[Start RECORDED DATA]
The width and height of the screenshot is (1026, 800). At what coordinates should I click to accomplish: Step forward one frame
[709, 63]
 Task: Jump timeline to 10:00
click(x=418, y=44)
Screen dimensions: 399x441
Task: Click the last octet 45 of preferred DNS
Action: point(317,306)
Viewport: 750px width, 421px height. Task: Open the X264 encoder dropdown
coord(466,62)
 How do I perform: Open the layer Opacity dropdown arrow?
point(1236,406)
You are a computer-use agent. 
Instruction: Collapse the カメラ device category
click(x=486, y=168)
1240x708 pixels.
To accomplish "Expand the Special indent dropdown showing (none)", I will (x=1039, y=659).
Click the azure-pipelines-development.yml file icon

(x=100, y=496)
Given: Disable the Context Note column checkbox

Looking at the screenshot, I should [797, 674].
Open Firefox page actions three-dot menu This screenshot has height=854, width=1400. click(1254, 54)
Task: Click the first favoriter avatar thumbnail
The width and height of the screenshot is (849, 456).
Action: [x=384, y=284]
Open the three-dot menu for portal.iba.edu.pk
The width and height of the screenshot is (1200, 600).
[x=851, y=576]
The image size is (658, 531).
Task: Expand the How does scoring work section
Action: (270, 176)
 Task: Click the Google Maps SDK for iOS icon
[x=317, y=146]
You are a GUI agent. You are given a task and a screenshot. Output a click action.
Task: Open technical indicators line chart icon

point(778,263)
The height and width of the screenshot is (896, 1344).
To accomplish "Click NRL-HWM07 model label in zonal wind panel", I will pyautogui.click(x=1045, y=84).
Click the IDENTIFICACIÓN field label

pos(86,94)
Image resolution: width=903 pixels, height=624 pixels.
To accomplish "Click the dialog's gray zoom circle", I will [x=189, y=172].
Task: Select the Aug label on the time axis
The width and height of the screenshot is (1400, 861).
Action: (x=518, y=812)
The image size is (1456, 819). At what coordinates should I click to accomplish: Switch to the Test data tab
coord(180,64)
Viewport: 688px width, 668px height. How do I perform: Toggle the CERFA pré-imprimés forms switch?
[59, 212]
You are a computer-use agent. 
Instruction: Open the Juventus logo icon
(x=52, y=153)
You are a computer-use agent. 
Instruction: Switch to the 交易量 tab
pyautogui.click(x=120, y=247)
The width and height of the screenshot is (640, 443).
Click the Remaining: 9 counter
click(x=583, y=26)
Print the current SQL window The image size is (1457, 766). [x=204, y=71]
[End RECORDED DATA]
» PROBLEM TO SOLVE:
Rewrite all the records above, with "Instruction" changed to "Command" wherever it occurs and everything else left unchanged.

» TASK SOLUTION:
The width and height of the screenshot is (1026, 800). At what coordinates should I click to accomplish: Step forward one frame
[709, 63]
 Task: Jump timeline to 10:00
click(x=418, y=44)
Screen dimensions: 399x441
Task: Click the last octet 45 of preferred DNS
Action: point(317,306)
Viewport: 750px width, 421px height. Task: Open the X264 encoder dropdown
coord(466,62)
 How do I perform: Open the layer Opacity dropdown arrow?
point(1236,406)
You are a computer-use agent. 
Command: Collapse the カメラ device category
click(x=486, y=168)
1240x708 pixels.
To accomplish "Expand the Special indent dropdown showing (none)", I will (x=1039, y=659).
Click the azure-pipelines-development.yml file icon

(x=100, y=496)
Given: Disable the Context Note column checkbox

Looking at the screenshot, I should [797, 674].
Open Firefox page actions three-dot menu This screenshot has height=854, width=1400. click(1254, 54)
Task: Click the first favoriter avatar thumbnail
The width and height of the screenshot is (849, 456).
Action: [x=384, y=284]
Open the three-dot menu for portal.iba.edu.pk
The width and height of the screenshot is (1200, 600).
[x=851, y=576]
The image size is (658, 531).
Task: Expand the How does scoring work section
Action: (270, 176)
 Task: Click the Google Maps SDK for iOS icon
[x=317, y=146]
You are a GUI agent. You are given a task and a screenshot. Output a click action.
Task: Open technical indicators line chart icon

point(778,263)
The height and width of the screenshot is (896, 1344).
To accomplish "Click NRL-HWM07 model label in zonal wind panel", I will pyautogui.click(x=1045, y=84).
Click the IDENTIFICACIÓN field label

pos(86,94)
Image resolution: width=903 pixels, height=624 pixels.
To accomplish "Click the dialog's gray zoom circle", I will [x=189, y=172].
Task: Select the Aug label on the time axis
The width and height of the screenshot is (1400, 861).
Action: (x=518, y=812)
The image size is (1456, 819). At what coordinates should I click to accomplish: Switch to the Test data tab
coord(180,64)
Viewport: 688px width, 668px height. How do I perform: Toggle the CERFA pré-imprimés forms switch?
[59, 212]
You are a computer-use agent. 
Command: Open the Juventus logo icon
(x=52, y=153)
You are a computer-use agent. 
Command: Switch to the 交易量 tab
pyautogui.click(x=120, y=247)
The width and height of the screenshot is (640, 443).
Click the Remaining: 9 counter
click(x=583, y=26)
Print the current SQL window The image size is (1457, 766). [x=204, y=71]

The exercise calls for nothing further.